Data extracted from a collection
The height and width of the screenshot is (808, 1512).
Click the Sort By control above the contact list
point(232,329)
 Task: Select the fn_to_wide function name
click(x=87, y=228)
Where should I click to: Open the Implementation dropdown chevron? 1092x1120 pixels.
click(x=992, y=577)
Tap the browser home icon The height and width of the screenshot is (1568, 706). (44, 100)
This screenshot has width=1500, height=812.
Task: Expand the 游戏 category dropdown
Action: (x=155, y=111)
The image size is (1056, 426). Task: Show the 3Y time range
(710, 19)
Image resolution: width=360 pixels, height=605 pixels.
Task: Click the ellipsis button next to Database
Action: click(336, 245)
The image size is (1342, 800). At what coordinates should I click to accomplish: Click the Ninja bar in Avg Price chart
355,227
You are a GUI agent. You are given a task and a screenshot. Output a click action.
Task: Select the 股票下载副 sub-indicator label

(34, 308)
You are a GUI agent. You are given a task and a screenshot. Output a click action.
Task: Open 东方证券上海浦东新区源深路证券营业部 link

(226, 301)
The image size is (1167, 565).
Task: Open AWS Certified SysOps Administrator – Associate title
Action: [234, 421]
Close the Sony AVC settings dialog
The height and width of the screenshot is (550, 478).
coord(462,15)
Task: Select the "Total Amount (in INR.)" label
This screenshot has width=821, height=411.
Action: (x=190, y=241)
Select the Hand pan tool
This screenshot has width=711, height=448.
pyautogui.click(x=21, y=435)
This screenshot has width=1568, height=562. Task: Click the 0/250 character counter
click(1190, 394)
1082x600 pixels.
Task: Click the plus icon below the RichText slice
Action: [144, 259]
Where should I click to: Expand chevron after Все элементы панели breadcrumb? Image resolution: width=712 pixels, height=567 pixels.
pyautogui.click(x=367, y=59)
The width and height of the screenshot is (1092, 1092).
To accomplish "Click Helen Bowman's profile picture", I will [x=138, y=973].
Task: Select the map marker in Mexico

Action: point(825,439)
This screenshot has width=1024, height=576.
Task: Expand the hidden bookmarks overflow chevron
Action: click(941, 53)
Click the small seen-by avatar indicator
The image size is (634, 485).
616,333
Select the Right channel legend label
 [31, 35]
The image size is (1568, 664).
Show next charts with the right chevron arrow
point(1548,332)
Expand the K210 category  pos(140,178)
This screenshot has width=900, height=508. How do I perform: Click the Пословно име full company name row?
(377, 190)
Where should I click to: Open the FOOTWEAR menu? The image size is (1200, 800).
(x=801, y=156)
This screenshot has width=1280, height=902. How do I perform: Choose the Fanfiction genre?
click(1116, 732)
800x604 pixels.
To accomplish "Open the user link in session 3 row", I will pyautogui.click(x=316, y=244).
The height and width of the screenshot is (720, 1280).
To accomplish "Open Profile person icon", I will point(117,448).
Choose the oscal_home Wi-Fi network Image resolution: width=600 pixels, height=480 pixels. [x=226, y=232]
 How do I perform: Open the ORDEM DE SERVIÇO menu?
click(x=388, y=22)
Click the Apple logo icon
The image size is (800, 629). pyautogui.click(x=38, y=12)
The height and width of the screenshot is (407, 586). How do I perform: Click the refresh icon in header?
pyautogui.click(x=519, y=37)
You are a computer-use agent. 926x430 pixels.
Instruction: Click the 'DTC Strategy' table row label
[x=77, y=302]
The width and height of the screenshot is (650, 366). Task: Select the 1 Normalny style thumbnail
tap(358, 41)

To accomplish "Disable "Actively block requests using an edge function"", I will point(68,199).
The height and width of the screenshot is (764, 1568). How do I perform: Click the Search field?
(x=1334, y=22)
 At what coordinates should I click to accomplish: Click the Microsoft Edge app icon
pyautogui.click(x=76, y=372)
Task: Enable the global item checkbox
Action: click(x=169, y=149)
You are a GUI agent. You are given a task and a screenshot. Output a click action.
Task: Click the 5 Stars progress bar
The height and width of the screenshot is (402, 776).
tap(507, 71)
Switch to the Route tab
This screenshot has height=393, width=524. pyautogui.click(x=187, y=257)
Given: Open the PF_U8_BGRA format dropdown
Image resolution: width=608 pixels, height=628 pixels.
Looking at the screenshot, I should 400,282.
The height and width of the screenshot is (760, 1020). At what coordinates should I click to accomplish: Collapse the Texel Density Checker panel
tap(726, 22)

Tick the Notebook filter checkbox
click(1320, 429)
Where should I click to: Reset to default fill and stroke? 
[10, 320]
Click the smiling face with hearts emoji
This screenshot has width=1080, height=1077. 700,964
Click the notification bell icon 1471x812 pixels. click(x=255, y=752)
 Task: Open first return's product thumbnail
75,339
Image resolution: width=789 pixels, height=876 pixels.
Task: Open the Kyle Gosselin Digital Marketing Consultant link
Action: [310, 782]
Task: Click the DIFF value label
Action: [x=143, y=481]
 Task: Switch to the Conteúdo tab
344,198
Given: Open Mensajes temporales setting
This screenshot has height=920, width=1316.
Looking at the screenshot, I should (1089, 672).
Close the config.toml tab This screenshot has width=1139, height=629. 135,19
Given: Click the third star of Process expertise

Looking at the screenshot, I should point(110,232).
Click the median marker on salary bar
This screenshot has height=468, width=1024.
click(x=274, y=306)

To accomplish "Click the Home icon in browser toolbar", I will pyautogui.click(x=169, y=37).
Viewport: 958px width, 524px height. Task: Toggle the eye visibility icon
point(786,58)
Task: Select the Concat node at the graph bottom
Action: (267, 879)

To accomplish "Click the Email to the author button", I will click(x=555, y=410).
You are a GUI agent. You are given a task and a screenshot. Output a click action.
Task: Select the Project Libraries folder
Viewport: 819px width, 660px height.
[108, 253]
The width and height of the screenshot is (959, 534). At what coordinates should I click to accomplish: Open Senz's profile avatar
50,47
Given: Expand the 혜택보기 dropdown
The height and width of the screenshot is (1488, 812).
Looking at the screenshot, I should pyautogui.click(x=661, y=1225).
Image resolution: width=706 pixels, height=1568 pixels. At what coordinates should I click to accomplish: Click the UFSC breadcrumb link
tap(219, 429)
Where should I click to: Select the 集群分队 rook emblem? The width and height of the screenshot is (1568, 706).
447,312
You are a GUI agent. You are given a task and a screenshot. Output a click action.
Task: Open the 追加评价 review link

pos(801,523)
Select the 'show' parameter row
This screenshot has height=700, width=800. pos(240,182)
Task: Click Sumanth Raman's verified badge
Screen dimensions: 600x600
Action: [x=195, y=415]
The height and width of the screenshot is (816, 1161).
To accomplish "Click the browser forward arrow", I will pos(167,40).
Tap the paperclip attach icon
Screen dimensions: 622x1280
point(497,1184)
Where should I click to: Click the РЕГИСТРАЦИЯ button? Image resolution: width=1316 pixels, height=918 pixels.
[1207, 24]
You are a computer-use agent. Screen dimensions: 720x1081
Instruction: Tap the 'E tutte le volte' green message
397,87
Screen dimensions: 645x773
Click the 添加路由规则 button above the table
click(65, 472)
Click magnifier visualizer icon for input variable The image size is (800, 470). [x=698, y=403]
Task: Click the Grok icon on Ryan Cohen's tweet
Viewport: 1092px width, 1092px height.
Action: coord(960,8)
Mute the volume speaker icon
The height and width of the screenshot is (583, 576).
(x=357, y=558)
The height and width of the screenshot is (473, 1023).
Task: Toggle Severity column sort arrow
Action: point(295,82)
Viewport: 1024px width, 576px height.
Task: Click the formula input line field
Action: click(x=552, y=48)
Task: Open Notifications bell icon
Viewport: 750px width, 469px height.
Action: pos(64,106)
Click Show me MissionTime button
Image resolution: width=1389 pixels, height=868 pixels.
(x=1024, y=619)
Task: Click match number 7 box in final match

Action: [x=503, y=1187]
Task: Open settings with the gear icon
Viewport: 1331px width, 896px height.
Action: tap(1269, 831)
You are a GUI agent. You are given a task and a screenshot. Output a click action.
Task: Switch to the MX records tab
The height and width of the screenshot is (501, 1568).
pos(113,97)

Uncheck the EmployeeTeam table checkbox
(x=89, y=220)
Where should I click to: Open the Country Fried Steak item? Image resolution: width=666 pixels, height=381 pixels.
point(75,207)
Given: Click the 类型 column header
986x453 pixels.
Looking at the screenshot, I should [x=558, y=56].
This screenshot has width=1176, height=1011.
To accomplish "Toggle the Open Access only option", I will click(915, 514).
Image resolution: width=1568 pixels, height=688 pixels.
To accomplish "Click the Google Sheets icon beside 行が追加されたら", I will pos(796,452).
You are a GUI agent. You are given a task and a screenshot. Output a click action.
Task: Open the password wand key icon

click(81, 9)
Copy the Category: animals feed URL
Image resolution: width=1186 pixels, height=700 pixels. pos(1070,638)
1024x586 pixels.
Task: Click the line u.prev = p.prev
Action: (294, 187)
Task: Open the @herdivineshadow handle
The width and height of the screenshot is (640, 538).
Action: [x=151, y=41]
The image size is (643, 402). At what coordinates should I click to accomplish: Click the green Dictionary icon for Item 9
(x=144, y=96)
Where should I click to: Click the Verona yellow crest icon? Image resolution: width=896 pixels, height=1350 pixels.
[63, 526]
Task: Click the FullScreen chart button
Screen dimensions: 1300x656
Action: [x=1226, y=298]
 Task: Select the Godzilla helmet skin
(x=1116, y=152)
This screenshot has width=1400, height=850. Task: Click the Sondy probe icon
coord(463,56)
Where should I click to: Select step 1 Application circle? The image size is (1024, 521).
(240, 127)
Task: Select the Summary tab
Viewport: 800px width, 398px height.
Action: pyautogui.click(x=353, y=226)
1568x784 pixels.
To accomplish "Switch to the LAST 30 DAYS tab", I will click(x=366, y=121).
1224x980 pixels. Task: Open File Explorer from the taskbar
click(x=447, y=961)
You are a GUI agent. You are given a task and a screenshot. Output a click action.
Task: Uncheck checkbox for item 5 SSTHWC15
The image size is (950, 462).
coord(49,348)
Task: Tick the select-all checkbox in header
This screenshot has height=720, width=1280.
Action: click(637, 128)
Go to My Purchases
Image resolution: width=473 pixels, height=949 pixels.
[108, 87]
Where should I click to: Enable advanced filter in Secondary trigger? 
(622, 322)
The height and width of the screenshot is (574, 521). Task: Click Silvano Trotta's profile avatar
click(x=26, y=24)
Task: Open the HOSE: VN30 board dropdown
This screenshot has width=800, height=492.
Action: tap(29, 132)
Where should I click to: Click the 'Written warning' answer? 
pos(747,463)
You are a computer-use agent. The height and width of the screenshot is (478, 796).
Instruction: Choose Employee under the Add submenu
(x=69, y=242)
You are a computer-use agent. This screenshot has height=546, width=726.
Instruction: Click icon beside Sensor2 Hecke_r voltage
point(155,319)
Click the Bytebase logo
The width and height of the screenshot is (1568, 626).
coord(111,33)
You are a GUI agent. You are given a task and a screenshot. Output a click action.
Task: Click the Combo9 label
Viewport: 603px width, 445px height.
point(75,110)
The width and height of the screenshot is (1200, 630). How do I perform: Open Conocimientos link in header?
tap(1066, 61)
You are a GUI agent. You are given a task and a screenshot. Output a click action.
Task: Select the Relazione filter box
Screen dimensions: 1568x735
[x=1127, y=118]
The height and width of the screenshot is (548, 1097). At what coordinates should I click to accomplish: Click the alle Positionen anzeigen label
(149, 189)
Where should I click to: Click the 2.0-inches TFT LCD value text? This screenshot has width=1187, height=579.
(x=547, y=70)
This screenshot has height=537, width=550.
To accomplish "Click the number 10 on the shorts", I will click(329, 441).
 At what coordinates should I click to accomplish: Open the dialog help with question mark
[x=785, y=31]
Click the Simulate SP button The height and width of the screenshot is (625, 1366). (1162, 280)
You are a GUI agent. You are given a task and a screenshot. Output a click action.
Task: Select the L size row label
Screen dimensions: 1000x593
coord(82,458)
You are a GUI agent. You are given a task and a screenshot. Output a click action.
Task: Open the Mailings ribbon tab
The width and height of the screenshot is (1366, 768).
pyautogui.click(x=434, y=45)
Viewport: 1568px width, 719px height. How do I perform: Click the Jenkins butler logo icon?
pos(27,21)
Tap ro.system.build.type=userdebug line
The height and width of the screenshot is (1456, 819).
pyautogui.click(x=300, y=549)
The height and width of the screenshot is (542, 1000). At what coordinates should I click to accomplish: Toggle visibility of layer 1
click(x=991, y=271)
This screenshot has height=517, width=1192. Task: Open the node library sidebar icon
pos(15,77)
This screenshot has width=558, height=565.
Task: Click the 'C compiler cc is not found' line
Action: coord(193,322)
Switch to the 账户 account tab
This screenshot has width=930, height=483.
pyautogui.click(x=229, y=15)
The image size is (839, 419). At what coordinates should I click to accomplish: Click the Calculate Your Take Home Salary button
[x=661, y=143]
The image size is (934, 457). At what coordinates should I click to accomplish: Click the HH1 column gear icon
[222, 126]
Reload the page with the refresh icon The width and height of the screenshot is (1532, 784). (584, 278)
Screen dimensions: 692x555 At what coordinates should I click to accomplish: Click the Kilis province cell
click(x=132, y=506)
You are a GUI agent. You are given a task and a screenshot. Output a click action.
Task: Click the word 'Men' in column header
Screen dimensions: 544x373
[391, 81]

- Exercise aim -
What is the number of lines in the entries that include the string "will"? Reply with that number alone.

- Exercise response -
11